Bir an düşüncelere dalmış olan Hector yavaşça yaklaştı. İçgüdüsel olarak bir adım geri çekildim ve dedim ki,

“Ne? Kızıl Büyü Kulesi'nin saygıdeğer Kule Üstadı Yardımcısı'nın benimle başka bir işi mi var?”

Yakından bakınca gözlerinin kan çanağına dönmüş beyazlarını görebiliyordum. Üzerime uğursuz bir his çökerken, Hector sessizce ağzını açtı.

“Sana soracağım.”

“…”

“Beyaz Büyü Kulesi ile ilişkiniz nedir?”

“Ne?”

Beklenmedik bir soruydu. Bir an için Hector'un kişiliğimi anlayıp anlamsız gevezelik etmeye çalıştığını düşündüm ama durum böyle değildi.

Beyaz Büyü Kulesi geçmişte var olan bir kuleydi.

Özellikle sevdiğim bir yer değildi, çünkü savaştan ziyade araştırmayı tercih eden eski moda büyücülerle doluydu. Dikkat çeken tek şey Beyaz Büyü Kulesi'nin kütüphanesiydi.

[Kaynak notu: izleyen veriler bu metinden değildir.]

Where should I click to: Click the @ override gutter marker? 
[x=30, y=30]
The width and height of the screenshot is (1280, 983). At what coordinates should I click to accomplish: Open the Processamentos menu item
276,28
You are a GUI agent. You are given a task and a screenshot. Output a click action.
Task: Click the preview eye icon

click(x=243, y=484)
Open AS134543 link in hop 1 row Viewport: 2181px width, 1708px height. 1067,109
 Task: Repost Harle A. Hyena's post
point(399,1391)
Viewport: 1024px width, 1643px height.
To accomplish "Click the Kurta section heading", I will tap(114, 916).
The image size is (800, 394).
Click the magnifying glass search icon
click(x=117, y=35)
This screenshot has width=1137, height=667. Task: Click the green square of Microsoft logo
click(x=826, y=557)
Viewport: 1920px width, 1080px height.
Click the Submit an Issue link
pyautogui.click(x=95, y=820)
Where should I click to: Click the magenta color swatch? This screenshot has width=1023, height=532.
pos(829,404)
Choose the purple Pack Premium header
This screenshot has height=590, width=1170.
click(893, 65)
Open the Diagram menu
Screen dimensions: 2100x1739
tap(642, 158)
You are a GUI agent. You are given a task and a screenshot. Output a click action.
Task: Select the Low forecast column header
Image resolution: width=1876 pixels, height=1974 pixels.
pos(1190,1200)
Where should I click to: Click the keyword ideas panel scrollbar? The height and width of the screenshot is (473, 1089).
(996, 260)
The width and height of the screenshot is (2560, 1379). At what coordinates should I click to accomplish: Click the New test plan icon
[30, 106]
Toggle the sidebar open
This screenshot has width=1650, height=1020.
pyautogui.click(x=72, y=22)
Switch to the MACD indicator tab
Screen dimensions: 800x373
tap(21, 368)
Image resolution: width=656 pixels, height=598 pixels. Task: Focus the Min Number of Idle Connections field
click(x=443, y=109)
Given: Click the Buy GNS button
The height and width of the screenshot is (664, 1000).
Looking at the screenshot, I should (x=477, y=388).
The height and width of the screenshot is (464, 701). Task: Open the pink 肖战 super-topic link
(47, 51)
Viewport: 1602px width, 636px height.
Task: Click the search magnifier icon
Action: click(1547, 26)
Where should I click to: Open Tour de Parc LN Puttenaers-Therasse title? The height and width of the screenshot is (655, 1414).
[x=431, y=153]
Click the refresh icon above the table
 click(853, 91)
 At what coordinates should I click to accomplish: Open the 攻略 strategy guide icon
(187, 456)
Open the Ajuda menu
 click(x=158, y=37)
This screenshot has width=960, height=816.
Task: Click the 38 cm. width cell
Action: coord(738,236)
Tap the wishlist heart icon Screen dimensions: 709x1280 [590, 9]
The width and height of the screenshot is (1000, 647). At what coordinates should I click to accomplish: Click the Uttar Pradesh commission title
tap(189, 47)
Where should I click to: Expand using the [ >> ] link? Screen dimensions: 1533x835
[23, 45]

Peki bunun benimle ne alakası var?

“Bunu bilmeyeceğimi mi sandın?”

Tepki verebilmemden önce bir ışık parlaması oldu. Hector bir anda kayboldu ve tekrar belirdi, omzumu ezici bir güçle kavradı.

Çatırtı-

“…Ne yapıyorsun, Hector?”

“O zaman bunu da inkar etmeyi deneyin.”

Hector ağzını açtığında kurtulmaya çalıştım ama…

Bir sonraki sözleri bütün vücudumun donmasına sebep oldu.

“Hiç Ölüm Ülkesine gittin mi?”

* * *

Beyaz Büyü Kulesi.

Bütün sihirli kulelerin zirvesi.

Diğer kuleler gibi savaş büyücüleri yetiştirmese de, alimleri ve büyü araştırmaları aracılığıyla insanlığa katkısı diğerlerinin bir adım ötesindeydi.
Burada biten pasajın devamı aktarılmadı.